WHAT YOU HAVE TO DO:
Leave out the pictures and restate every entry word for word.

RECORDS FOR THIS EXERCISE:
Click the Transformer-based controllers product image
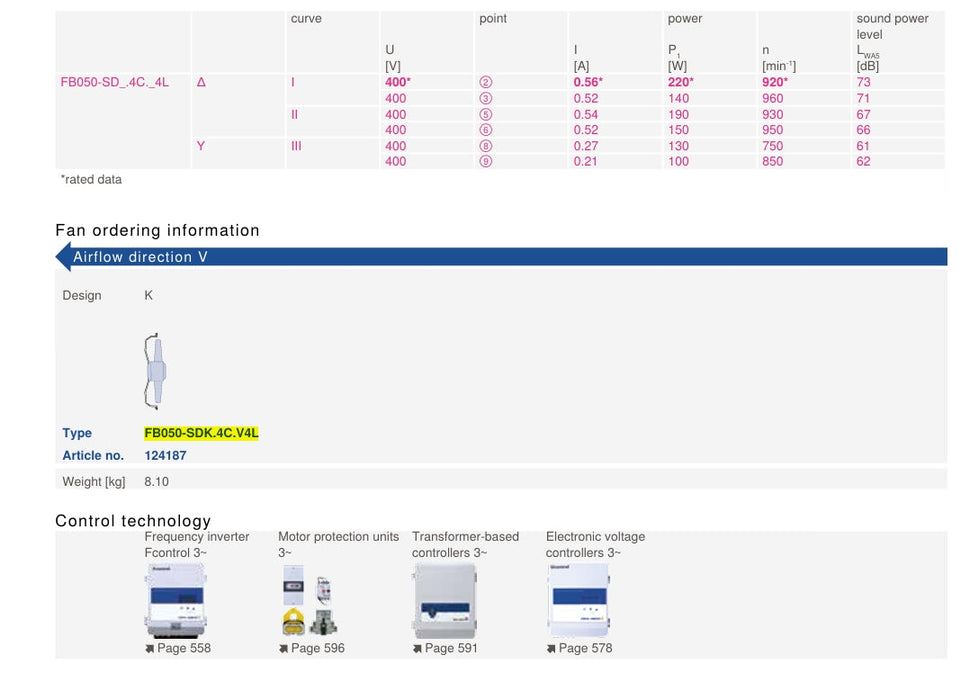Screen dimensions: 970x700 pos(445,602)
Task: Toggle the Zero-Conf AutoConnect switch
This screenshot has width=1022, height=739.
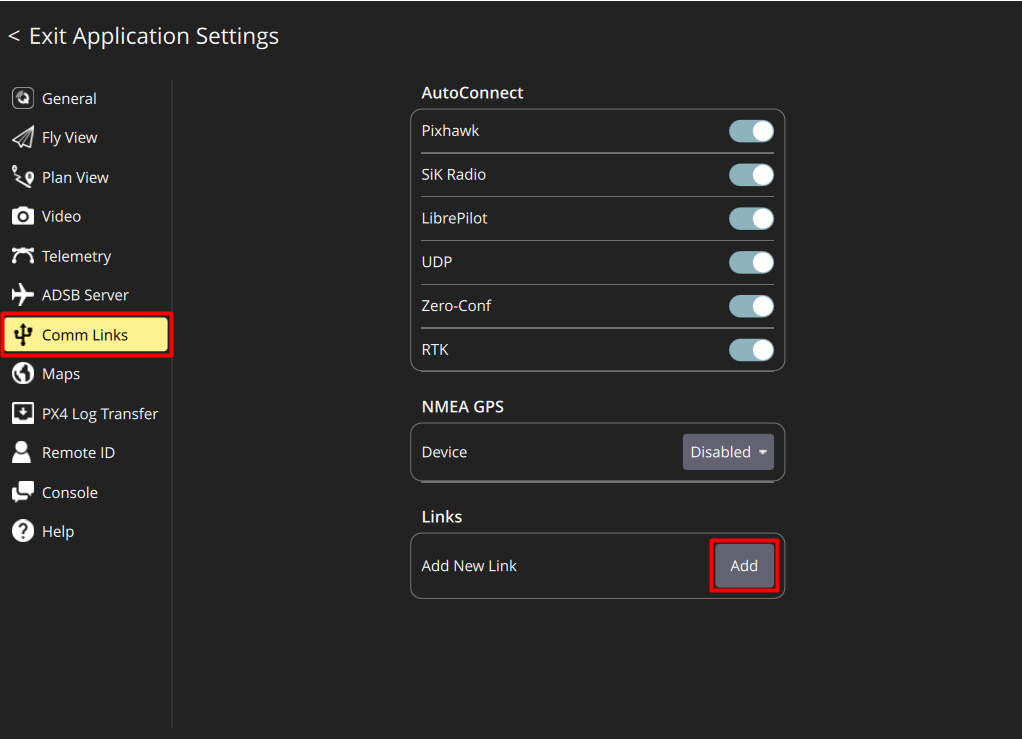Action: pos(751,306)
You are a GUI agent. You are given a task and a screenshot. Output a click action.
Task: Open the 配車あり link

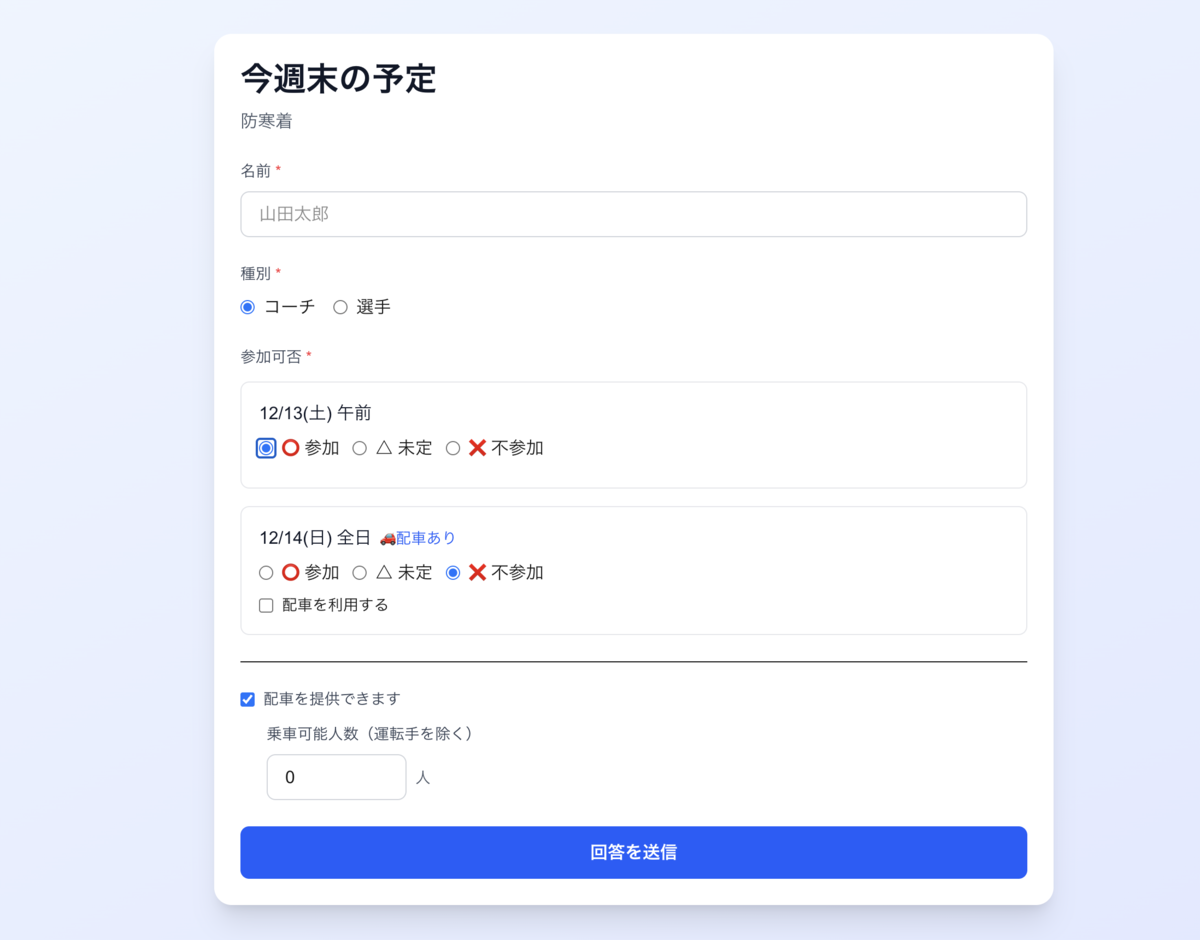(426, 538)
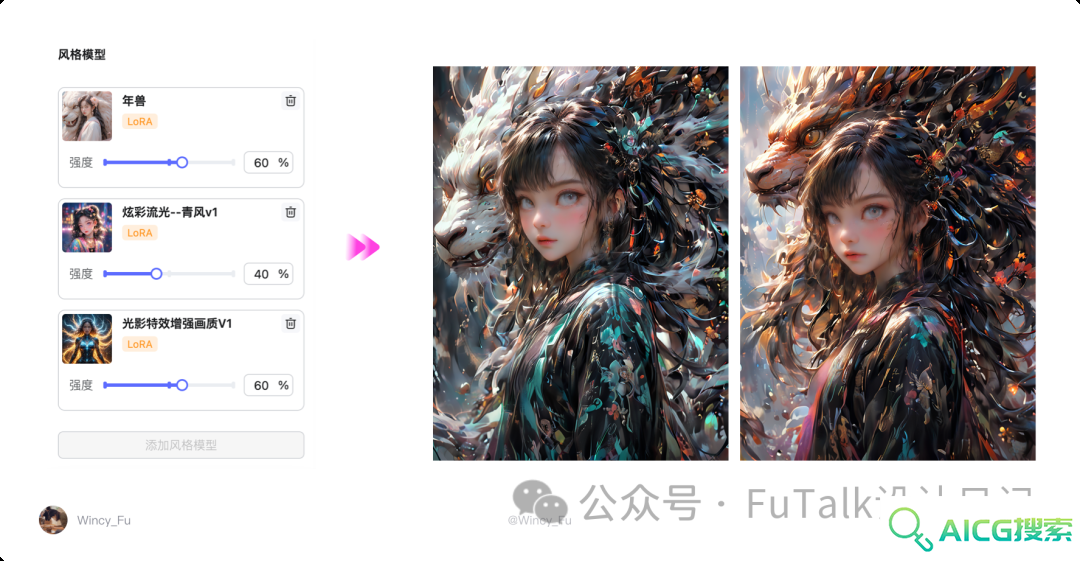Click the 年兽 strength percent field
Screen dimensions: 1080x561
(x=269, y=163)
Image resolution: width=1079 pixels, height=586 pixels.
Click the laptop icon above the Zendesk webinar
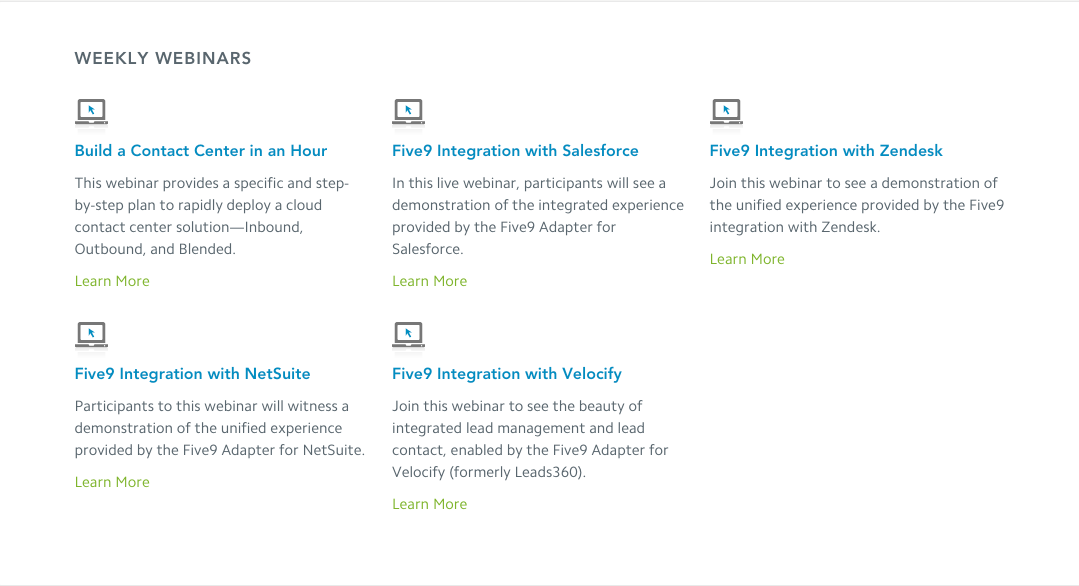coord(726,112)
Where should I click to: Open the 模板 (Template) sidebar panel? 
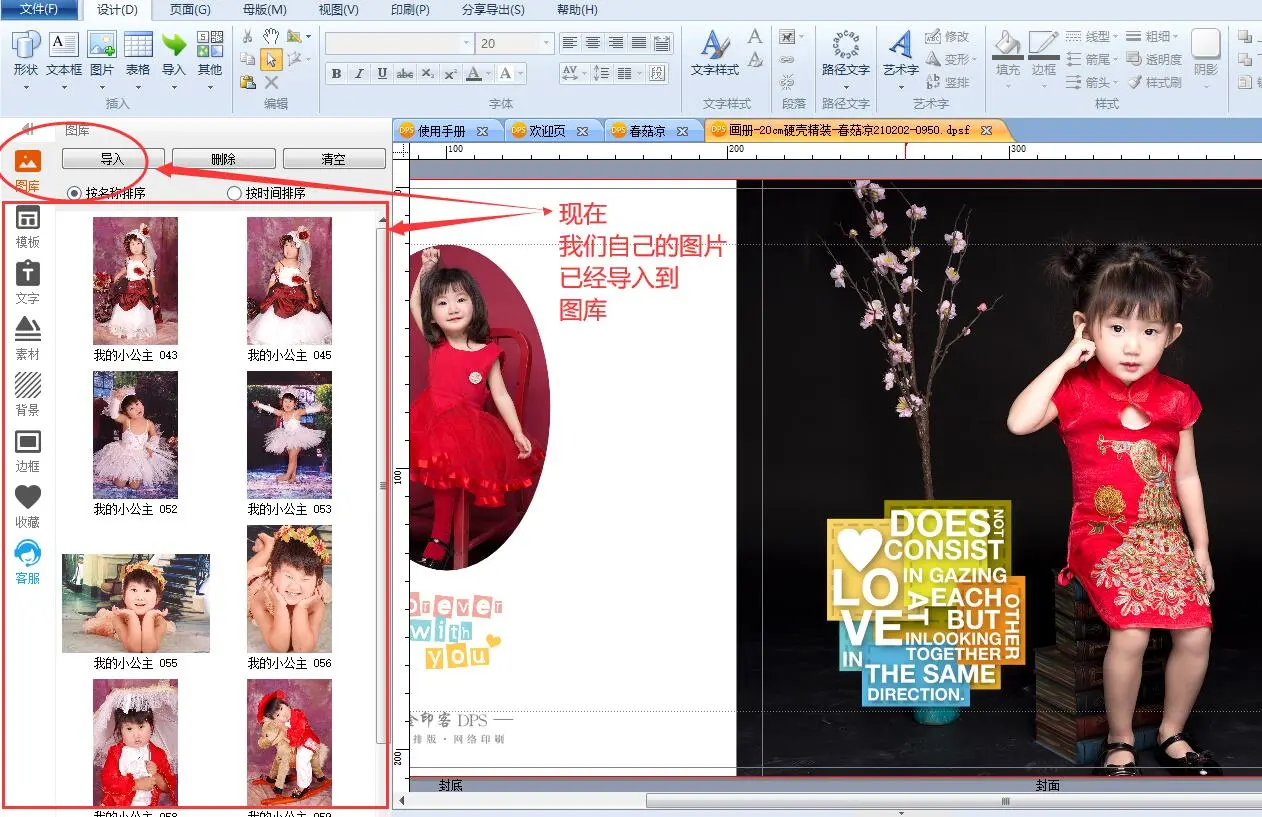point(27,227)
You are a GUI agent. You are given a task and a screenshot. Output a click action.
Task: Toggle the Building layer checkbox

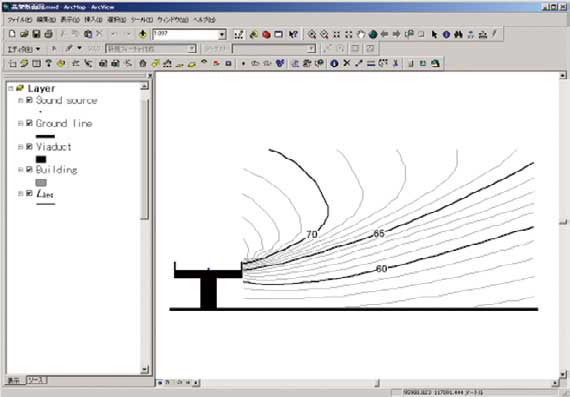click(29, 169)
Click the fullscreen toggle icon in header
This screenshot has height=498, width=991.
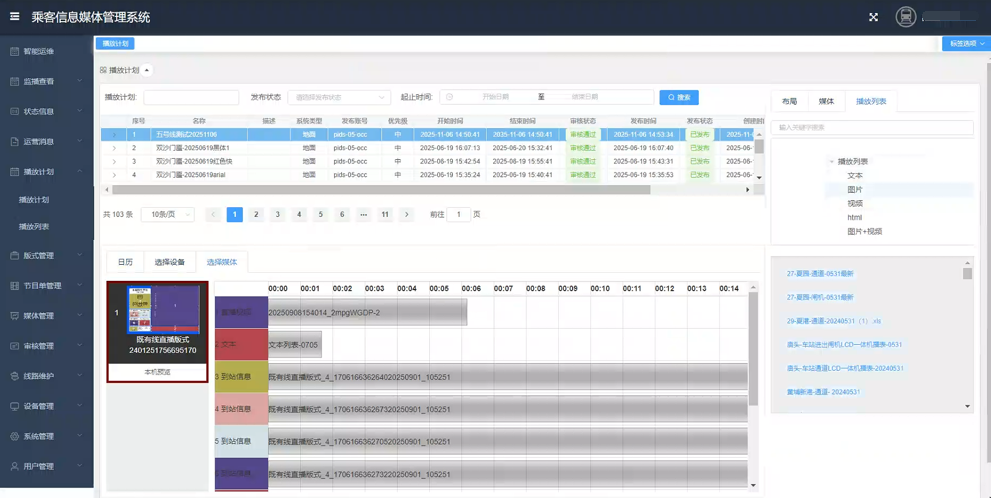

RESPONSE AREA:
Click the Transformer-based controllers product image
Screen dimensions: 970x700 pos(445,602)
Task: Toggle the Zero-Conf AutoConnect switch
This screenshot has width=1022, height=739.
Action: pos(751,306)
You are a GUI agent. You are given a task and a screenshot. Output a click action.
Task: Open the 配車あり link

(426, 538)
Click the 年兽 strength percent field
Screen dimensions: 1080x561
(x=269, y=163)
Image resolution: width=1079 pixels, height=586 pixels.
Click the laptop icon above the Zendesk webinar
coord(726,112)
Where should I click to: Open the 模板 (Template) sidebar panel? 
point(27,227)
You are a GUI agent. You are given a task and a screenshot. Output a click action.
Task: Toggle the Building layer checkbox

click(29, 169)
Click the fullscreen toggle icon in header
This screenshot has height=498, width=991.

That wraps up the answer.